How does that happen with the German attitude on nuclear power?
 

nota4re

GT Owner
Mark IV Lifetime
Le Mans 2010 Supporter
Feb 15, 2006
4,281
The top-performing EVs represent great feats of engineering. Burning joules instead of gallons. I appreciate all that.

But, NO SOUL.
The new Hyundai Ioniq 5N is a gamechanger in this regard... and very well may change the way that others build EV's. What you say is exactly true - and has been said by many. Yes, the EV's ARE fast... but the driving experience needs more than just fast. Enter the Ioniq 5 N.
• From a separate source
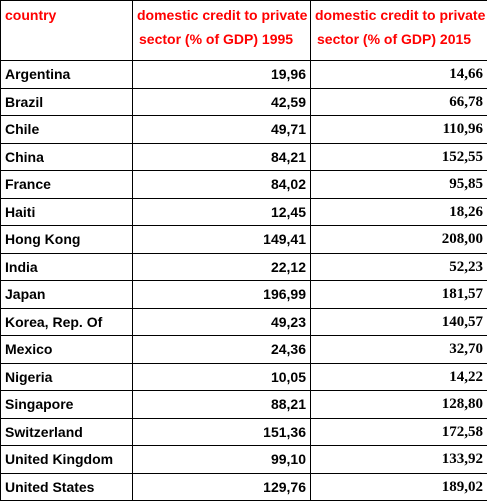 The height and width of the screenshot is (501, 487). I want to click on table-row: Japan 196,99 181,57, so click(244, 295).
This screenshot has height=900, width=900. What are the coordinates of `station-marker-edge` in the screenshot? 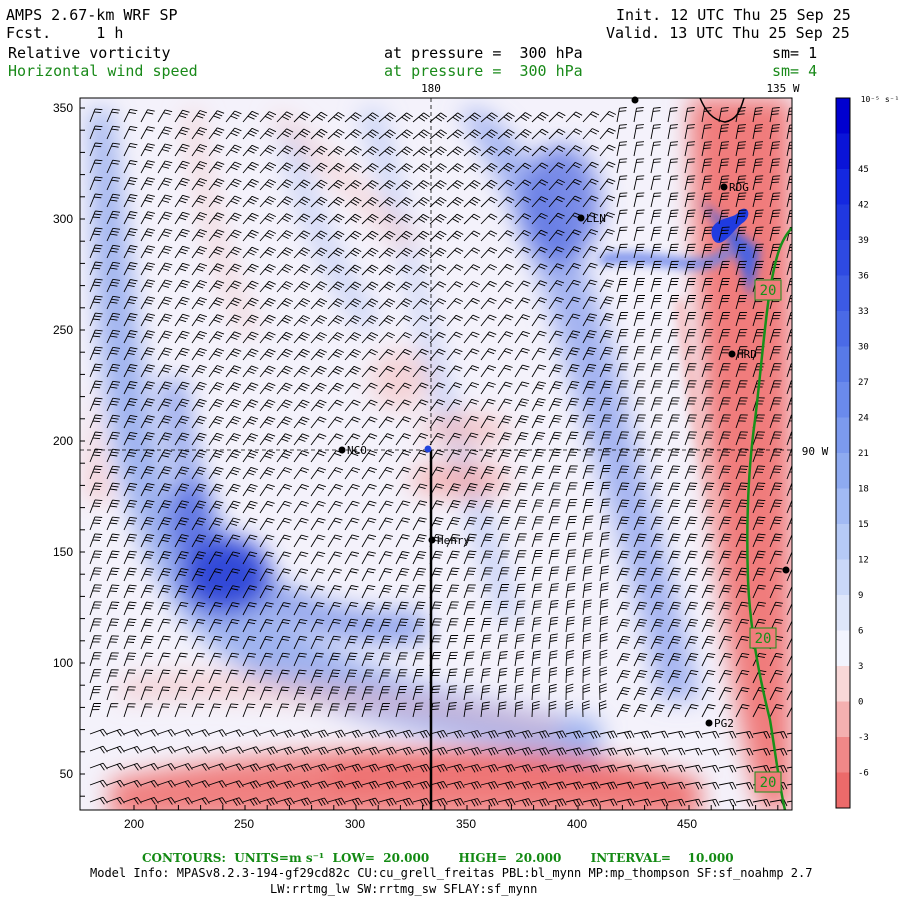 It's located at (786, 570).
Another high HP, AWD, single gear EV with a 0-60 in the 3.2 range. (Yawn) But then, you put the car into 8-speed sequential gearbox "mode", and the experience is forever changed. Without exception almost every review thought this idea was completely silly/stupid..... until they experienced it. Allegedly the illusion of a 8-speed, paddle-shifted trans is done to absolute perfection. Forget to shift? No problem, the car will hit max (make believe) RPM and sit there and bang off the rev limiter. Upshift 2-3 gears too soon? The car will bog and not deliver any power. Everything is in the execution and apparently Hyundai has really done it right and delivered a car that is by far the most enjoyable EV to drive aggressively. It will be interesting to see how many other manufacturers do something similar.
 

PeteK

GT Owner
Mark II Lifetime
Apr 18, 2014
2,470
Kalama, Free part of WA State
What I would really like to see, and for which I would even trade-in my 2021 F150 3.0 Diesel (which I love), is a F150 diesel PHEV.